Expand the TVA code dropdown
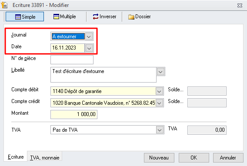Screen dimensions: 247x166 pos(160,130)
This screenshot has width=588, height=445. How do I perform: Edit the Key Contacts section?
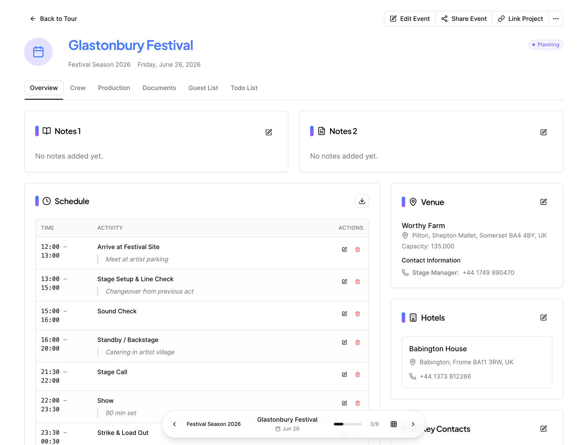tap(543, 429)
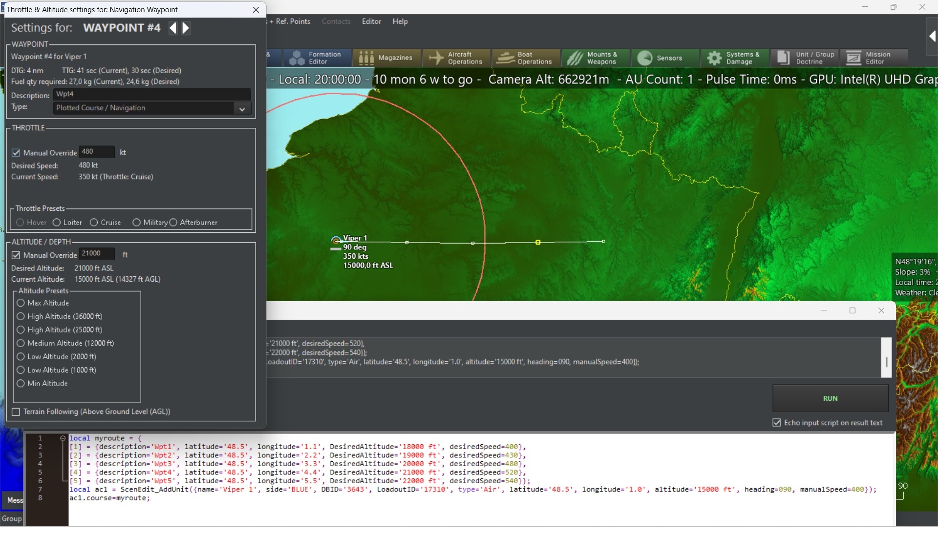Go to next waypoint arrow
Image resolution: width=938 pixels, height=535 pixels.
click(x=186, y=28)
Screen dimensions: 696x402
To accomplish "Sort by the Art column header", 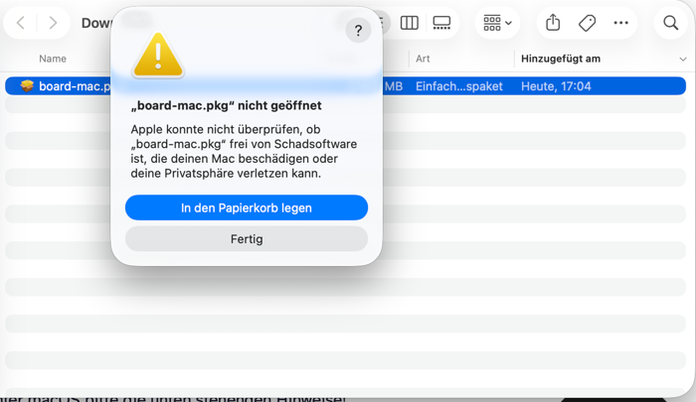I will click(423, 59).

---

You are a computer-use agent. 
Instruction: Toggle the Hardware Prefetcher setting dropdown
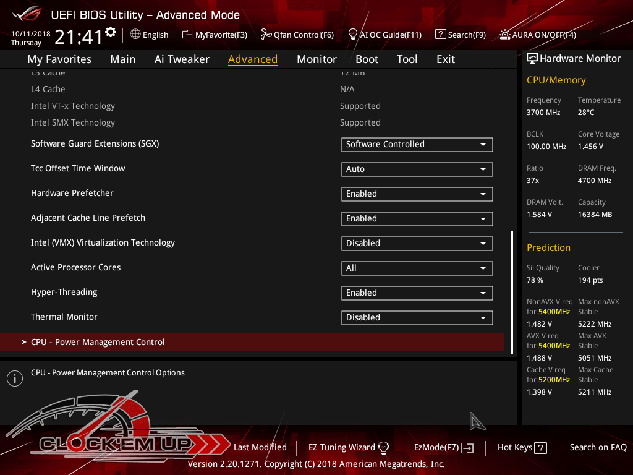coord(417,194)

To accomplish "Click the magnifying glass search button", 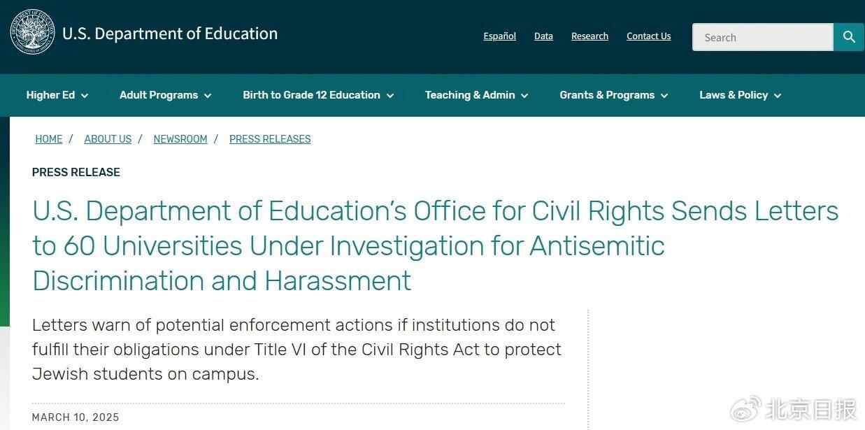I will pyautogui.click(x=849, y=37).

**What you should do:**
How many of the lines above contain the string "width"? Matches must have the same capitalization. Reply with the number only.

**Reply:**
2